Let's look at the feature importance from our best performing model (often Random Forest or XGBoost) to understand which factors are most influential in predicting fraud.

In [None]:
feature_importances = pd.DataFrame({
    'feature': X_train.columns,
    'importance': rf_model.feature_importances_
}).sort_values('importance', ascending=False)

plt.figure(figsize=(12, 8))
sns.barplot(x='importance', y='feature', data=feature_importances.head(15))
plt.title('Top 15 Most Important Features (Random Forest)')
plt.show()

## Conclusion

In this project, we successfully built and evaluated several machine learning models to detect credit card fraud on an enhanced, non-anonymized dataset.

1.  **Data Imbalance:** The initial dataset was heavily skewed towards non-fraudulent transactions. We addressed this by applying the SMOTE technique to our training data, which significantly improved the models' ability to identify the minority (fraud) class.

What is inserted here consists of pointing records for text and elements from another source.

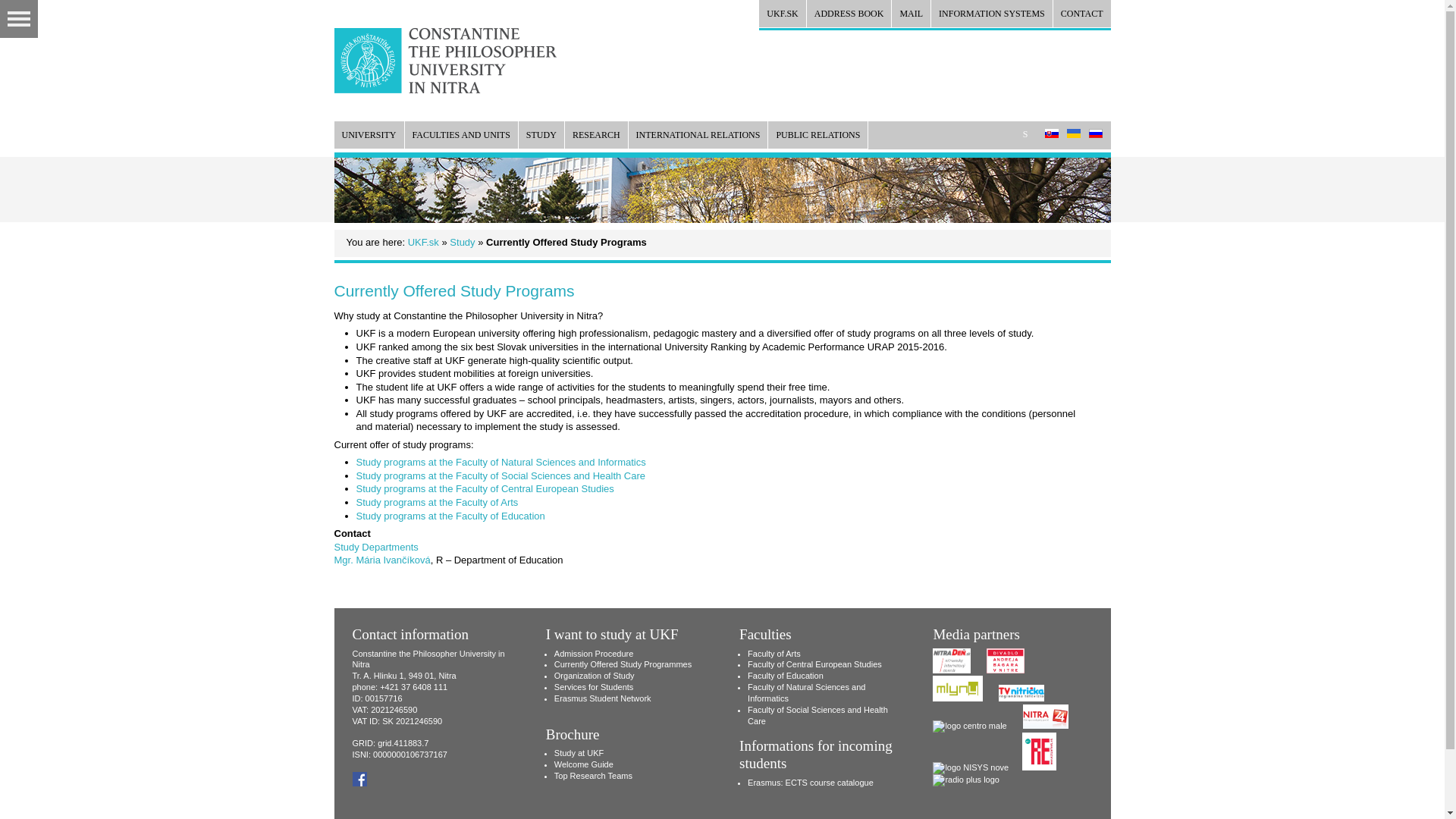
UKF.SK (781, 13)
MAIL (910, 13)
INFORMATION SYSTEMS (991, 13)
CONTACT (1081, 13)
ADDRESS BOOK (848, 13)
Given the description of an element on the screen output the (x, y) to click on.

2.  **Model Performance:**
    * **Logistic Regression** provided a good baseline, but it was generally outperformed by the ensemble methods.
    * **Random Forest and XGBoost** both performed exceptionally well, demonstrating high recall and precision for the fraud class. Often, these models show near-perfect scores on this type of balanced training data, highlighting their power in learning complex patterns.
    * The high **ROC AUC scores (>0.99)** for the tree-based models indicate an excellent ability to distinguish between fraudulent and non-fraudulent transactions.

3.  **Key Predictors:** The feature importance analysis revealed that variables such as `TransactionAmount`, `AvailableBalance`, `CreditLimit`, and `CustomerAge` are among the most significant predictors of fraud. The time and location of the transaction also play crucial roles.

Overall, the **Random Forest** and **XGBoost** models are highly effective and reliable for this fraud detection task.